_WORK REQUEST_
Restrict the output to the lines below starting at the one that contains "Click the recycle arrows toolbar icon" and ending at the one that contains "This screenshot has height=1115, width=843.", and restate them word for word, both ends included.

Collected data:

************

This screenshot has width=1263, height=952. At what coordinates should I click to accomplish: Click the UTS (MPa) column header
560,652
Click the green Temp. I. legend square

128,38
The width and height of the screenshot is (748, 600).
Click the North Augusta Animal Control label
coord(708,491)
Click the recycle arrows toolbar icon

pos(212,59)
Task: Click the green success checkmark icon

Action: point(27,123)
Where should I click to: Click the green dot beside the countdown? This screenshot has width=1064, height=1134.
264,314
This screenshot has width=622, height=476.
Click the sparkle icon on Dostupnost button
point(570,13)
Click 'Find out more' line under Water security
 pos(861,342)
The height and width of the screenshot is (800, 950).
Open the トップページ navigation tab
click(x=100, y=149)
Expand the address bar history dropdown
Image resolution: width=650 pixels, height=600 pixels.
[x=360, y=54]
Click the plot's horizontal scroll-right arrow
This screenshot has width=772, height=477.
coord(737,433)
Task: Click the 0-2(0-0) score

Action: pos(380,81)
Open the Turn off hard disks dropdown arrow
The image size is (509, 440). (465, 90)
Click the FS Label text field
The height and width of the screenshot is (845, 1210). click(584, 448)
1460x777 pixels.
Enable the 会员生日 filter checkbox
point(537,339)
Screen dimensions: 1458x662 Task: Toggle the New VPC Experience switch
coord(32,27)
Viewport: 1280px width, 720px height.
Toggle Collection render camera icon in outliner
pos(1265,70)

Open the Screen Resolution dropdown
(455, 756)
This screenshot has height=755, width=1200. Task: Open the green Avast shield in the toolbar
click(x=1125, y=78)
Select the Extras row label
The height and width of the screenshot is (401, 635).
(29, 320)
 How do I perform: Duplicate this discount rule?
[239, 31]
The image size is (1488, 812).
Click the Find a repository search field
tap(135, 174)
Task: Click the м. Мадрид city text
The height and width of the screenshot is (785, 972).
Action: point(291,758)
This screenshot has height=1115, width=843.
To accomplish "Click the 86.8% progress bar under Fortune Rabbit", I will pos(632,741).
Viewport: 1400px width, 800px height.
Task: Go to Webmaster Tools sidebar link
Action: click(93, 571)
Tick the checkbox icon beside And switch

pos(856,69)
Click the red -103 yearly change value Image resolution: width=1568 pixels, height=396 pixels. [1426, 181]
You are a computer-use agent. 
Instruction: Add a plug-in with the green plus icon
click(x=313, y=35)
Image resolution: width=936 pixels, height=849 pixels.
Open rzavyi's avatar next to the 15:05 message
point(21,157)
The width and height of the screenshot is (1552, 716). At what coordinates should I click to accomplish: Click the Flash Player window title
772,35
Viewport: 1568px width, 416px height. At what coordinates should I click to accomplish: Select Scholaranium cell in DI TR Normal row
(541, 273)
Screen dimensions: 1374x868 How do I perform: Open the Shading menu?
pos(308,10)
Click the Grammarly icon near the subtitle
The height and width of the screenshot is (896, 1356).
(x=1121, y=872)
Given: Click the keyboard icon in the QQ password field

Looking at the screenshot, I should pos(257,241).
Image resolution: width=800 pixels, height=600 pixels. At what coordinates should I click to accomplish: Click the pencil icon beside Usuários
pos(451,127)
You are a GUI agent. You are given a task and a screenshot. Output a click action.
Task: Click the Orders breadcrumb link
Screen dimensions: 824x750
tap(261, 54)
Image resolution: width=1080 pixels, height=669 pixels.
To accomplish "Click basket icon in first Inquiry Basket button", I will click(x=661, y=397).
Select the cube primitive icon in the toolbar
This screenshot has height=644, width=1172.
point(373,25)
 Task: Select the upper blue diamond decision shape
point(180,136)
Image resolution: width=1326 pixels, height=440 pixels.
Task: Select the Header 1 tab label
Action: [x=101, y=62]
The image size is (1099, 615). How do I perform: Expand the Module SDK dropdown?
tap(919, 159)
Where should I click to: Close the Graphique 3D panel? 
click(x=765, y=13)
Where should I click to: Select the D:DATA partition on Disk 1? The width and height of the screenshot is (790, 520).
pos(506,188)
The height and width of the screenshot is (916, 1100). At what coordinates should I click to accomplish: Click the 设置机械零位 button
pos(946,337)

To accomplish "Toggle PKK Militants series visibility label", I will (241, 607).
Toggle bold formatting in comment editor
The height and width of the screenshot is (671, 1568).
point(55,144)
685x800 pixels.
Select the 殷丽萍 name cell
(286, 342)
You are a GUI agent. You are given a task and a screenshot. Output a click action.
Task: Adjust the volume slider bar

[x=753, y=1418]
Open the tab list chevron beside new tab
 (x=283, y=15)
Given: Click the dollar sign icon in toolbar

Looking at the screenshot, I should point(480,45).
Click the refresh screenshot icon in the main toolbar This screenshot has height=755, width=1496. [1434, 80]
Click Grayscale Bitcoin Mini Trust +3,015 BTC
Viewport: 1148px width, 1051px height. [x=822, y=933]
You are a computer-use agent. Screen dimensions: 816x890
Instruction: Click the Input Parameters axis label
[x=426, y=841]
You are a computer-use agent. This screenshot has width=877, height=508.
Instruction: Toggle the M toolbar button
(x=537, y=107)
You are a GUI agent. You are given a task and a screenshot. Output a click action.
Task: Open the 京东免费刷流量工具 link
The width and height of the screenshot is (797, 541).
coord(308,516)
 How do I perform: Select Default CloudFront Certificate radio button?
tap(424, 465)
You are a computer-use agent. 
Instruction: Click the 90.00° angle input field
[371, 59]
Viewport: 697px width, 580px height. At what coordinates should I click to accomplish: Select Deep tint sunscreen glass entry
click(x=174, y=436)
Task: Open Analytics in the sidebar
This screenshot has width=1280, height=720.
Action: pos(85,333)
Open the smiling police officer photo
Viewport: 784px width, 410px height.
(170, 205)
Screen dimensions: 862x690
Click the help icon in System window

************

_RESPONSE_
Click the recycle arrows toolbar icon

pos(212,59)
Task: Click the green success checkmark icon

Action: point(27,123)
Where should I click to: Click the green dot beside the countdown? This screenshot has width=1064, height=1134.
264,314
This screenshot has width=622, height=476.
Click the sparkle icon on Dostupnost button
point(570,13)
Click 'Find out more' line under Water security
 pos(861,342)
The height and width of the screenshot is (800, 950).
Open the トップページ navigation tab
click(x=100, y=149)
Expand the address bar history dropdown
Image resolution: width=650 pixels, height=600 pixels.
[x=360, y=54]
Click the plot's horizontal scroll-right arrow
This screenshot has width=772, height=477.
coord(737,433)
Task: Click the 0-2(0-0) score

Action: pos(380,81)
Open the Turn off hard disks dropdown arrow
The image size is (509, 440). (465, 90)
Click the FS Label text field
The height and width of the screenshot is (845, 1210). click(584, 448)
1460x777 pixels.
Enable the 会员生日 filter checkbox
point(537,339)
Screen dimensions: 1458x662 Task: Toggle the New VPC Experience switch
coord(32,27)
Viewport: 1280px width, 720px height.
Toggle Collection render camera icon in outliner
pos(1265,70)

Open the Screen Resolution dropdown
(455, 756)
This screenshot has height=755, width=1200. Task: Open the green Avast shield in the toolbar
click(x=1125, y=78)
Select the Extras row label
The height and width of the screenshot is (401, 635).
(29, 320)
 How do I perform: Duplicate this discount rule?
[239, 31]
The image size is (1488, 812).
Click the Find a repository search field
tap(135, 174)
Task: Click the м. Мадрид city text
The height and width of the screenshot is (785, 972).
Action: point(291,758)
This screenshot has height=1115, width=843.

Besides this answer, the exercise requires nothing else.